-- Task --
Retype the lines starting at the one that contains "This screenshot has width=1362, height=667." and ending at the one that contains "pyautogui.click(x=931, y=662)", exactly as they appear, including both of those lines.

-- Exercise input --
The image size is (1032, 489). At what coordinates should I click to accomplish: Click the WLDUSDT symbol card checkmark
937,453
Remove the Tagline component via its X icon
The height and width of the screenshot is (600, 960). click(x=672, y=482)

* * *

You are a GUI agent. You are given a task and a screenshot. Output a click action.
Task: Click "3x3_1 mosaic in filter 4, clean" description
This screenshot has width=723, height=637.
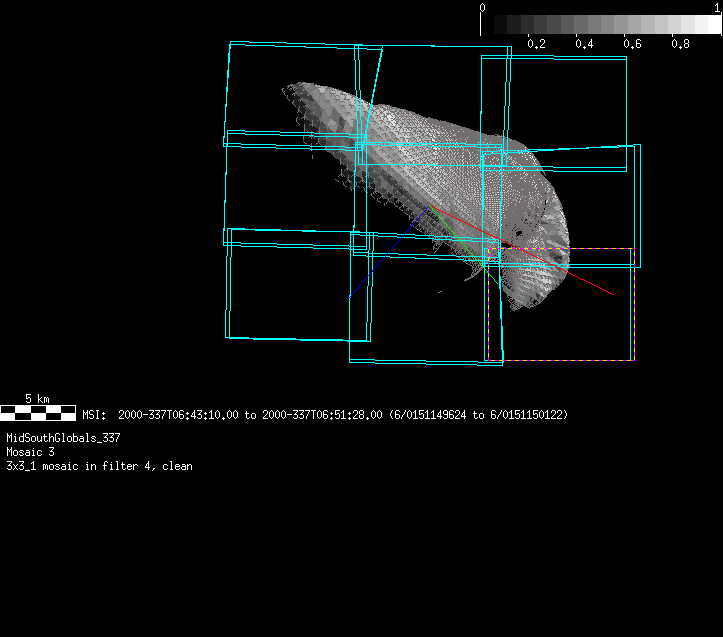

---

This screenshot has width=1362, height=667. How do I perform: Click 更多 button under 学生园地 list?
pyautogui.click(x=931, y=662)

-- Answer to this problem --
This screenshot has width=1362, height=667. How do I perform: Click 更多 button under 学生园地 list?
pyautogui.click(x=931, y=662)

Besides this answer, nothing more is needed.